In general, the number of seeds lost per patient increased with the prostate volume. This is understandable since the number of seeds implanted increased with prostate volume. The mean seed loss rate was 0.6% and is similar to that reported in the literature [4,9,23].
Our study showed that neither seed loss nor seed displacement affects post implant prostate dosimetry. These results are consistent with the findings of Gao et al. [5] and Beaulieu et al. [19]. The possible reasons are the relative large number of seeds implanted, the optimal individual seed activity, the negligible mean number of seeds lost, and the insignificant seed displacement in terms of the displaced distance from prostate as well as the number of displaced seeds.
Pre-implant planning was performed utilizing US images, while post implant dosimetry used CT and MRI scans. This is actually the standard practice in most centers employing the pre-plan technique. Comparing images obtained by different modalities can be challenging, but as both US and MRI can identify the prostate boundaries with high accuracy, this comparison is suitable. Todor et al. described the post-implant intra-operative dosimetry using US images to identify the prostate, and cone beam CT to identify the seeds [24]. While that technique is promising, further data is needed before replacing the standard CT/MRI imaging with the US dosimetry.
While the dosimetry of the whole prostate is not affected by seed loss or migration, the dosimetry of specific sectors of the prostate may be affected. Several groups have previously shown that in I-125 seed brachytherapy, anterior prostate base receives a lower dose and apex receives a higher dose compared with pre-implant planned dose coverage [25-27]. Moreover, we have recently shown that the dose coverage of the clinical target volume of the prostate, defined as the prostate plus a 3 mm margin around it, is worse in patients with prostatic edema [28]. Clearly, seed loss in patients with prostatic edema would further worsen the dosimetry.
Regular chest X-ray imaging following LDR seed implantation is not a routine practice in most centers. The main reason that this is not done is the fact that there is not much to do once seed migration to lung is identified. Recent report about a non-smoker patient, who was diagnosed with small cell lung cancer 10 years after LDR prostate brachytherapy, with a brachytherapy seed detected in the surgical specimen, raises concern that seed migration to lung has potential consequence [29]. In this study, we showed that seed loss and migration rates were comparable to the ones reported in the literature and that it has no impact on the overall quality of the implant.
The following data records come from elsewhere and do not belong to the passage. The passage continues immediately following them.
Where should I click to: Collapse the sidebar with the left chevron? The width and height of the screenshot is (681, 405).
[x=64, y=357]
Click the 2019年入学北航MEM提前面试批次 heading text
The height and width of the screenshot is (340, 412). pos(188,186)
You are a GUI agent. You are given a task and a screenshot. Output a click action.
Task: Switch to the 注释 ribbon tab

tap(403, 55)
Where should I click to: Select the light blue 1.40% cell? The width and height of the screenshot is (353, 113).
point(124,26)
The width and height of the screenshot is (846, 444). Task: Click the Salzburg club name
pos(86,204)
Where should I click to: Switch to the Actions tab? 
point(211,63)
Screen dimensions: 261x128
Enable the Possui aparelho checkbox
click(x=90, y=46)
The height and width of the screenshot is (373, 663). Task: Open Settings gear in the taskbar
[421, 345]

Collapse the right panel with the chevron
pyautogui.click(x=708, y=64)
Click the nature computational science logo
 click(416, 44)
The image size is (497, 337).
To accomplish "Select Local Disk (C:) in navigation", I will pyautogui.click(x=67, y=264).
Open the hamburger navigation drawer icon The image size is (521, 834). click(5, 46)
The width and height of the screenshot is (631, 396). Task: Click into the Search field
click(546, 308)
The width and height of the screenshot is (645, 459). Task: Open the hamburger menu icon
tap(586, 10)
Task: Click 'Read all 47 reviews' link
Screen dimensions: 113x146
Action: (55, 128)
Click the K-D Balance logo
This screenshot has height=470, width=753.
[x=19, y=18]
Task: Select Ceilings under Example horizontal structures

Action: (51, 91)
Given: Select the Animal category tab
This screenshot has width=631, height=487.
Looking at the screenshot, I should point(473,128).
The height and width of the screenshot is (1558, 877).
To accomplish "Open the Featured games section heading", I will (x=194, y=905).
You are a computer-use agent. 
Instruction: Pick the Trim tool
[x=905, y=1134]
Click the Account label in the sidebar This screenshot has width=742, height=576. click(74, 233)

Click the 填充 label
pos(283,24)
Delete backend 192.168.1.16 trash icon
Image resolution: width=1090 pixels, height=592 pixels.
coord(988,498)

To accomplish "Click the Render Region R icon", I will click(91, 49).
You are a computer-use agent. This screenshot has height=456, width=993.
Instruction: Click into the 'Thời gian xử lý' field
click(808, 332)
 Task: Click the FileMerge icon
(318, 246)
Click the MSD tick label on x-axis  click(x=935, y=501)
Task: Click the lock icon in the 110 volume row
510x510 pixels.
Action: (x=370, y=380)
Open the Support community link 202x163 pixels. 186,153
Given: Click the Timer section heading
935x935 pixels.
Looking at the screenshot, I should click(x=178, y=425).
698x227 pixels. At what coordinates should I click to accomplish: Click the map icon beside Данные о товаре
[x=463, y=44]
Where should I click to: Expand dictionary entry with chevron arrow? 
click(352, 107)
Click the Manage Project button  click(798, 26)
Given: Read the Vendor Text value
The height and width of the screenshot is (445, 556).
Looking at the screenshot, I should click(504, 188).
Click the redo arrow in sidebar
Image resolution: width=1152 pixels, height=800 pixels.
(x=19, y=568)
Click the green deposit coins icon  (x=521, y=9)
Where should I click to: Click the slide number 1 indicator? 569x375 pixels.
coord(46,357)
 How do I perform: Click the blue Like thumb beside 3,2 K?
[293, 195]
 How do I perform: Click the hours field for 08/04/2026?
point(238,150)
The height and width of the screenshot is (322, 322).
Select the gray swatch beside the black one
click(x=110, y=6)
Even though in this study, the implant quality was not affected by current rate of seed loss and displacements, we are now using all stranded seeds in order to avoid seed migration to critical organs.


This work was presented in part at the International Conference on Medical Physics Conference, Brighton, UK, September 1-4, 2013.


Authors report no conflict of interest.